How to Find Personalized Mortgage Rates
When you’re ready to apply for a loan, you can contact a local mortgage broker or search online. When looking for a mortgage, be sure to think about your current finances and goals. Factors that affect the potential mortgage rate include: your creditworthiness, down payment, credit-to-value ratio, and your debt-to-income ratio. In general, you want a good credit score, higher down payment, lower DTI, and lower LTV in order to get a lower interest rate. The interest rate isn’t the only factor that affects the cost of your home. Also consider additional factors such as fees, closing costs, taxes, and discount points.
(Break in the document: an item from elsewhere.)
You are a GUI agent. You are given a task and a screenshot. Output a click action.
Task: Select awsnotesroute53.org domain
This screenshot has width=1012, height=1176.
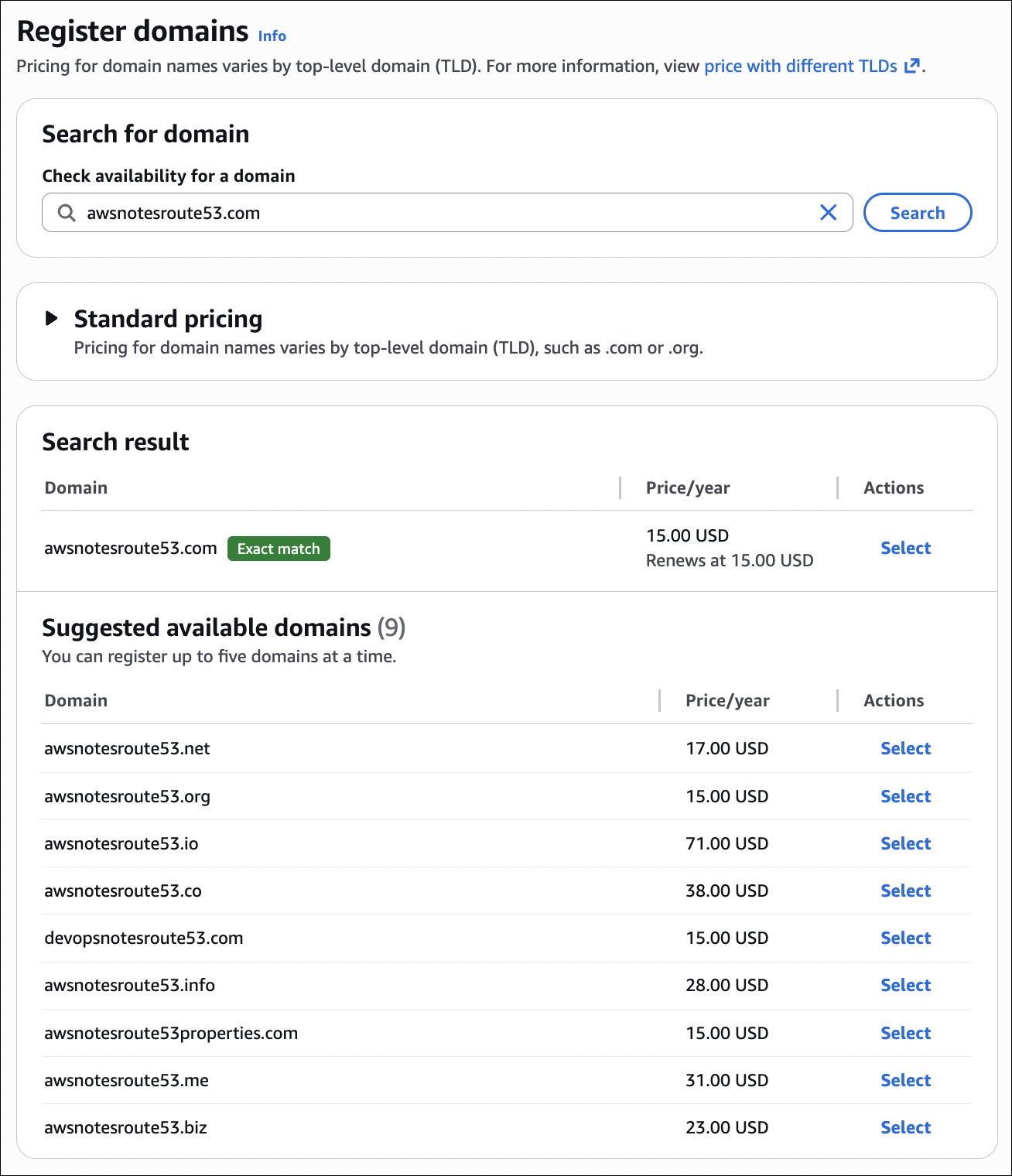click(x=905, y=797)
You should compare the shop with multiple lenders – such as credit unions and online lenders alongside local and national banks – to get a mortgage loan that suits you best.
What is the best loan term?
An important consideration when choosing a mortgage is the loan term or payment schedule. The most common loan terms are 15 years and 30 years, but there are also mortgages with terms of 10, 20 and 40 years. Another important difference is between fixed rate and adjustable rate mortgages. For fixed rate mortgages, the interest rates are set for the life of the loan. Variable rate mortgages have interest rates fixed for a number of years (usually five, seven, or ten years). The interest rate then fluctuates annually based on the current market interest rate. When deciding between a fixed rate mortgage and an adjustable rate mortgage, consider how long you plan to stay in your home. For those looking to stay in a new home for the long term, fixed rate mortgages may be a better option. While adjustable rate mortgages may have lower interest rates upfront, fixed rate mortgages are more stable over the long term. However, if you don’t plan to keep your new home for more than three to ten years, a variable rate mortgage may be a better deal for you. The “best” loan term all depends on your specific situation and goals. Therefore, when choosing a mortgage, be sure to consider what is important to you.